4×10⁶ Thy1.2 CD45.1 CD4⁺ OT-II cells were labeled with CellTracker Violet (Invitrogen) per the manufacturer’s recommendation and adoptively transferred into WT Thy1.1 mice via tail vein injection (in 200 μl RPMI). Two days later, 1×10⁶ in vitro generated T_reg from naive Thy1.2 CD45.2 FoxP3-GFP CD4⁺ T cells with anti-CD3 (5 μg/ml), rhIL-2 (5 ng/ml), and 2.5×10⁵ CD11c⁺ WT DCs for 5 days ± rhTGF-β1 (5 ng/ml) or C3aR-A+C5aR-A (10 nM) or from Thy1.2 CD45.2 C3ar1^−/−C5ar1^−/− mice with anti-CD3, rhIL-2 (5 ng/ml), and 2.5×10⁵ CD11c⁺ WT DCs were adoptively transferred into the Thy1.1 recipients via tail vein injection (in 200 μl RPMI). Mice were immunized s.c. with OVA_323-339 (100 μg) in IFA in the hindflank. Five days following immunization, draining LNs were harvested, cells were stained with anti-CD4 (FITC), anti-Thy1.1 (PE-Cy7), anti-Thy1.2 (APC), anti-CD45.1 (PE), and anti-CD45.2 (APC-eFluor 780), and proliferation of draining LN violet-labeled Thy1.2 CD45.1 OT-II cells was assessed.
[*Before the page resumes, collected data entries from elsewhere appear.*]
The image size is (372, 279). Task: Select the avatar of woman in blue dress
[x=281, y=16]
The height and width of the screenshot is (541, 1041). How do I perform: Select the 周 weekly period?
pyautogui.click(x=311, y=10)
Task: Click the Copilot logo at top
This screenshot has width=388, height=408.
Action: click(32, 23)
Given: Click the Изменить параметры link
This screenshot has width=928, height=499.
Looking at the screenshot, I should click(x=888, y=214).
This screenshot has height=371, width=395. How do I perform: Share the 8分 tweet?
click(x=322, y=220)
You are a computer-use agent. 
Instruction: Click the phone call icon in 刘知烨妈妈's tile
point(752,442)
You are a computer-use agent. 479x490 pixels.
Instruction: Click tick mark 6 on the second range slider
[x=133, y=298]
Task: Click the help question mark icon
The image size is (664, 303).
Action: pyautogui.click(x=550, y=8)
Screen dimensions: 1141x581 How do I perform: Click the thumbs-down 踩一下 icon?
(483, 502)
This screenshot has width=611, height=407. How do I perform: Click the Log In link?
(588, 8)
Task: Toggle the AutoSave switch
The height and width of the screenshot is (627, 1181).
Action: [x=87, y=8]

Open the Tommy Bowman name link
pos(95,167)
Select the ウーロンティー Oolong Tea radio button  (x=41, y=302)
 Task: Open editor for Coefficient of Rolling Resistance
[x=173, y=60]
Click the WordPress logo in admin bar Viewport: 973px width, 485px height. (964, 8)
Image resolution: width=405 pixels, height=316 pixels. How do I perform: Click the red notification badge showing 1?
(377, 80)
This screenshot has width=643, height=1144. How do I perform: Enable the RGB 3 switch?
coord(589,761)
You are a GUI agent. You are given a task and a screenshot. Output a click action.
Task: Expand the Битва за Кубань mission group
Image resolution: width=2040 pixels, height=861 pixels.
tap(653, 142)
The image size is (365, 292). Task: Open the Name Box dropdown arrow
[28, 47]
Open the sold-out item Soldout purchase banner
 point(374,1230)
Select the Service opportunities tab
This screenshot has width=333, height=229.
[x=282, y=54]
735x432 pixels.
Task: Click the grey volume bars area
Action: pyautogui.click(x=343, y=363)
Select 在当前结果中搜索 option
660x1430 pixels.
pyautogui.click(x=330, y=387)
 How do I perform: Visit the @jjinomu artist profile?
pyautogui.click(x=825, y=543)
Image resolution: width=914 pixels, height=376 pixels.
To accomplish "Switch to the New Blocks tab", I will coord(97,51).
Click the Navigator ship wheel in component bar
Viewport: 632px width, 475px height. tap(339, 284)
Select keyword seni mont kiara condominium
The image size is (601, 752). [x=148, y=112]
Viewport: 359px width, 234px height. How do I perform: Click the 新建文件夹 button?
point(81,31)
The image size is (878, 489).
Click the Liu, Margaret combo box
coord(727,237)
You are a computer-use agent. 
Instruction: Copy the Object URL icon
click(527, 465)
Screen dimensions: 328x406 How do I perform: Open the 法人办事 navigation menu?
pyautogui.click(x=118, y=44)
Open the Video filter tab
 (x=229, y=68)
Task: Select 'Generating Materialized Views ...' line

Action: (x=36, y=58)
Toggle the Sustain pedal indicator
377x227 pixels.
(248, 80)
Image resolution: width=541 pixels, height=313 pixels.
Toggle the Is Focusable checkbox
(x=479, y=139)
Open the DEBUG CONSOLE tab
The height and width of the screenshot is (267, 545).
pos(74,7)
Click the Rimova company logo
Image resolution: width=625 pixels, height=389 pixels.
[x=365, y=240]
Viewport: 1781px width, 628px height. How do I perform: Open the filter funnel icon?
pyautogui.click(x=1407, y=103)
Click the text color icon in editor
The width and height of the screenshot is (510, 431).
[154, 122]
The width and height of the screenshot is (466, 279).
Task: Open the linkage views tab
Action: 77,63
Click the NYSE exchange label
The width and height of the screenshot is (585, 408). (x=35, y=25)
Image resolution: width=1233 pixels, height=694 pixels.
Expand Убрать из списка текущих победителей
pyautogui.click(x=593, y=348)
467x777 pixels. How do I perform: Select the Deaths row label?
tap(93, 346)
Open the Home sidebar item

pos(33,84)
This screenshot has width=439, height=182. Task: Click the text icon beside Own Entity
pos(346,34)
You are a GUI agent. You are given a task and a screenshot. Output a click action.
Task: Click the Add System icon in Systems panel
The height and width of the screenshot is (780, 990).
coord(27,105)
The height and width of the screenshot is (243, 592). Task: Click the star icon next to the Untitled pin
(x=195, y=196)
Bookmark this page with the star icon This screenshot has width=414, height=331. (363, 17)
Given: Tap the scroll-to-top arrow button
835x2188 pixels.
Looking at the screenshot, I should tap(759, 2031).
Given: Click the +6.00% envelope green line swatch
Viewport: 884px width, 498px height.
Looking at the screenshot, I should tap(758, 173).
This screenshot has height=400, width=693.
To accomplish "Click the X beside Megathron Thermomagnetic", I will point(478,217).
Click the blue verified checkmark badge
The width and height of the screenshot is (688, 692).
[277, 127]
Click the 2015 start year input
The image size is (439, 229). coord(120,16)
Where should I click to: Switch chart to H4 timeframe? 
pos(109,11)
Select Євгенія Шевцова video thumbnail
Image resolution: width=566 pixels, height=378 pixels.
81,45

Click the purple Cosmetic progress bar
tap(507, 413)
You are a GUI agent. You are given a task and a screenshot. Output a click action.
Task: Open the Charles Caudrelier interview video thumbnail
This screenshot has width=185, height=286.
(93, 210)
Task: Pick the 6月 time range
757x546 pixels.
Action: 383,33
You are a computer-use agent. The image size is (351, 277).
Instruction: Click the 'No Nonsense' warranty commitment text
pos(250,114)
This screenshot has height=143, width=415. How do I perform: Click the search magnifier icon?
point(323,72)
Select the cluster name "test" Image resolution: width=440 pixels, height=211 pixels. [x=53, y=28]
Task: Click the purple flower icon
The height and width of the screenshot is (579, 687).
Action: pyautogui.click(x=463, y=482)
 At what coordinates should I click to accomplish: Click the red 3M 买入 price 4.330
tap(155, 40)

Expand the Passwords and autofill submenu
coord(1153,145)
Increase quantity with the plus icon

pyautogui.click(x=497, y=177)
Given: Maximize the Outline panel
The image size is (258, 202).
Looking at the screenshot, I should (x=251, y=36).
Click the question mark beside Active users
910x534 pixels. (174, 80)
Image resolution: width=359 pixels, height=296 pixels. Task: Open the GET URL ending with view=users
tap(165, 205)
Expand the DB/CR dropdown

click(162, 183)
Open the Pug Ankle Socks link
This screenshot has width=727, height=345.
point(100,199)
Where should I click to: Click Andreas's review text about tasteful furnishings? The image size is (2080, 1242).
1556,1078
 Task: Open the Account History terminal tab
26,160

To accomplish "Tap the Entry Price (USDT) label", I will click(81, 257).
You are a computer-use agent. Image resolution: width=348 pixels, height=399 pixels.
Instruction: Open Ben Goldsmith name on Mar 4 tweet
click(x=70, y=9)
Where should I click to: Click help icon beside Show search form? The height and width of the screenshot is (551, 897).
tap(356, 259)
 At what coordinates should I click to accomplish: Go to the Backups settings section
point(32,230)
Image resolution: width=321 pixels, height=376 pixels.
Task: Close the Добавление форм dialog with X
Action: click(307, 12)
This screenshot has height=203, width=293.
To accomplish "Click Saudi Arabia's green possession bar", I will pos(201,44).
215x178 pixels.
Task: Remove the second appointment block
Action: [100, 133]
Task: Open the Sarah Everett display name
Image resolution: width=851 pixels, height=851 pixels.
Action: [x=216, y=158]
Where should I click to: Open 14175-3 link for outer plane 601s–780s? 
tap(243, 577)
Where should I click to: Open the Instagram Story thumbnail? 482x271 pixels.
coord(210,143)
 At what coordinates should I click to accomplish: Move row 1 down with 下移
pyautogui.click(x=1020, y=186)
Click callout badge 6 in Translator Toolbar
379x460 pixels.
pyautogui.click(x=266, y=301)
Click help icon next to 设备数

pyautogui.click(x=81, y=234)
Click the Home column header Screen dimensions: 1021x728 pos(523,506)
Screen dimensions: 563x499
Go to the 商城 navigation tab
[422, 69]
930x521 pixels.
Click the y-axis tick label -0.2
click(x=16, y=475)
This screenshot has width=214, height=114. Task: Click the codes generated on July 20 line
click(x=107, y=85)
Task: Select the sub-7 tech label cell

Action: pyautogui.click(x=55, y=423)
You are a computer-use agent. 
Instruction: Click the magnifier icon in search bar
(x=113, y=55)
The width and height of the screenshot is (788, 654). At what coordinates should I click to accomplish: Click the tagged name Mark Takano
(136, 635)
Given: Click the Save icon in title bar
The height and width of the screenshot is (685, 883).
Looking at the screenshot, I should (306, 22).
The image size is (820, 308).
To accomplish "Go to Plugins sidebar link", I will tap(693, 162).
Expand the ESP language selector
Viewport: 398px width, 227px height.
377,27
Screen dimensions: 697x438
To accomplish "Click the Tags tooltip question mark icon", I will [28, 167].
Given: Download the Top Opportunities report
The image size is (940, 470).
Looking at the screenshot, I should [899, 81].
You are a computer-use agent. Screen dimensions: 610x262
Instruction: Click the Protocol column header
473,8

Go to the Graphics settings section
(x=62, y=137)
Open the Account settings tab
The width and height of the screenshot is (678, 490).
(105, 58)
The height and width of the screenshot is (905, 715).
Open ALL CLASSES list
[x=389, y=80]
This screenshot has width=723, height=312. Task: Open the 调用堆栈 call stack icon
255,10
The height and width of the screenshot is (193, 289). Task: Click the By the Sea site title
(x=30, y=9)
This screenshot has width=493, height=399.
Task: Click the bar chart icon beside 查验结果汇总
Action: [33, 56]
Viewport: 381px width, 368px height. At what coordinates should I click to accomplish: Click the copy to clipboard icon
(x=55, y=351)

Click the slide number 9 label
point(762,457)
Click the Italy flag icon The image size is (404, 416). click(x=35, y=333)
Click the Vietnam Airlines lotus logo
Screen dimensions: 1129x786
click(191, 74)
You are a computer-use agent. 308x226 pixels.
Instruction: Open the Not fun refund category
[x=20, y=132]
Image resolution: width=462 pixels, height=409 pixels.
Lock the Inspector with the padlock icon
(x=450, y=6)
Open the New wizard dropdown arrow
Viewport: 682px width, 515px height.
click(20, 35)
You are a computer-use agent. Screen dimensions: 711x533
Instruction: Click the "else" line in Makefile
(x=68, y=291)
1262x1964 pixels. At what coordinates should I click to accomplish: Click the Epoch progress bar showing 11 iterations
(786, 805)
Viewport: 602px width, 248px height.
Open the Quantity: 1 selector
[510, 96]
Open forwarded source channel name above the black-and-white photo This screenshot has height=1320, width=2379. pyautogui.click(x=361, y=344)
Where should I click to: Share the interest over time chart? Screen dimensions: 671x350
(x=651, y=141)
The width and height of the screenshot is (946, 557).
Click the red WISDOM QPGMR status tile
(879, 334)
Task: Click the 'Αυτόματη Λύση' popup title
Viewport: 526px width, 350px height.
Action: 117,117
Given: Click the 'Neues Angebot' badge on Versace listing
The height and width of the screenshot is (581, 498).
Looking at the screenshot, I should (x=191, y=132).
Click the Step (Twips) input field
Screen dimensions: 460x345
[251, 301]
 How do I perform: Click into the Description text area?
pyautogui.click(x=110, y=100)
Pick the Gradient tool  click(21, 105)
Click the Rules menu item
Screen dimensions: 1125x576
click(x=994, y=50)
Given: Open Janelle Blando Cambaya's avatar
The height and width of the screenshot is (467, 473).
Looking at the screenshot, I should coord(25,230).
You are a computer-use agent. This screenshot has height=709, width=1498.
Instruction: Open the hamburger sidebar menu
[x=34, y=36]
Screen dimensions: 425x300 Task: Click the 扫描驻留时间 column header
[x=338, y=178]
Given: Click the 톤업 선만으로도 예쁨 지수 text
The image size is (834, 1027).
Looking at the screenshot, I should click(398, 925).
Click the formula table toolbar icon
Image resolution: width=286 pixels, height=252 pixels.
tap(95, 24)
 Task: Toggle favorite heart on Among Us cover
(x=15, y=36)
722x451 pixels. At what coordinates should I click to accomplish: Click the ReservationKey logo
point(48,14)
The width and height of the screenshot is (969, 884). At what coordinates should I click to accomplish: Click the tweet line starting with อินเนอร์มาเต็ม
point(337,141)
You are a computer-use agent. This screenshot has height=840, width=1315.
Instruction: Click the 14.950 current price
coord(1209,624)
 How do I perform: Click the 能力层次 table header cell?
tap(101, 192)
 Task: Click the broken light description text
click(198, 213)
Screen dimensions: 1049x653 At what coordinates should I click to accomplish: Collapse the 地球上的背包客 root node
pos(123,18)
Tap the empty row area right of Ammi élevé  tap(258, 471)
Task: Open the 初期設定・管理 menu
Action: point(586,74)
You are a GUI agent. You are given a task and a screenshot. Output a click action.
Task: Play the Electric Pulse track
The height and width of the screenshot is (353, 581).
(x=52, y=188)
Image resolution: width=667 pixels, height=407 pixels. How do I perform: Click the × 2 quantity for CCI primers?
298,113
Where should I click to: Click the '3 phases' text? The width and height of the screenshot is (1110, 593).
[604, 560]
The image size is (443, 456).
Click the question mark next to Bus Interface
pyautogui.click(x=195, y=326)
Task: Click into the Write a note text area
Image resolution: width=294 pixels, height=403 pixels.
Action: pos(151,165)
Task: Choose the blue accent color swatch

Anti-CD3 and anti-CD28 stimulations

Cells were stimulated three different ways: 1) anti-CD3 (5 μg/ml) and/or anti-CD28 (BD Biosciences, San Diego, CA) in complete RPMI 1640 + 10% FBS; 2) anti-CD3 (5 μg/ml) and CD11c⁺ DCs in complete RPMI 1640; or 3) with 1:1 ratio of T cell Dynabeads (Invitrogen) per the manufacturer’s instructions.

FoxP3⁺ Staining Assays

For both Human and Murine T_reg staining assays, the relevant FoxP3⁺ T regulatory staining kits (236A/E7 for Human and FJK-16s for mouse) were purchased from eBiosciences and used per the manufacturer’s instructions.

Murine T_reg Suppression Assays

1×10⁶ CellTracker Red-labeled CD4⁺Foxp3⁻ T cells (T_eff) sorted by FACS were stimulated with 2.5×10⁵ autologous CD11c⁺ DCs and anti-CD3 mAb (5 μg/mL) alone or with various numbers of suppressor cells (iT_reg). The cells were cultured for 3 days in 96-wellflat-bottom plates and CellTracker Red dilution was analyzed by FACS.

ELISAs

For C5a, C3a, IL-2, IL-10, and IL-6, capture and biotinylated detection Ab pairs were purchased from BD Biosciences. For TGF-β1, the human Ab pair (cross reacts with mouse) was purchased from eBiosciences. ELISAs were performed as previously described ⁵.

Intracellular cAMP and Intracellular PKA Activity Assays

Intracellular cAMP levels were measured using cAMP-Glo Assay (Promega) and PepTag Assay (Promega) respectively.

Luminex Assay

Cells were restimulated with anti-CD3+anti-CD28 mAbs (5 μg/ml) and assayed for pAKT and tAKT using Millipore’s Luminex assay according to the manufacturer’s instructions.

Induction and Evaluation of EAE

EAE was induced and evaluated as previously described ⁷.

Human T_reg Isolation

The acquisition of blood products was approved according to the policies of the University Hospitals Cleveland Case Medical Center in accordance with the Declaration of Helsinki. Peripheral blood mononuclear cells (PBMCs) were obtained from 5 to 10 mL blood from healthy donors. Written informed consent was obtained from all donors in accordance with the Declaration of Helsinki. CD4⁺ T cells were enriched over the AutoMACS Pro Separator by positive selection with human CD4 microbeads (Miltenyi Biotec) and DCs were isolated by positive selection using the Blood Dendritic Cell Isolation Kit II (Miltenyi Biotec). The cells were labeled with CD4 FITC, CD25 PE, CD45RA PE-Cy5.5 (Invitrogen) and CD127 Alexa Fluor 647 (BD Biosciences).

Human T_reg assays

CFSE-labeled CD4⁺CD25⁻ T cells (1×10⁶) sorted by FACS were stimulated with 2.5×10⁵ autologous DCs and anti-CD3 mAb (3 μg/mL, BD Biosciences) alone or with various numbers of suppressor cells. The cells were cultured for 3 days in 96-well flat-bottom plates and CFSE dilution was analyzed by FACS.

Statistics

Statistical significance for all experimental data was determined by Student’s t test (unpaired, two-tailed) performed in Microsoft Excel or GraphPad Prizm 5. All experiments were repeated at least 3 times.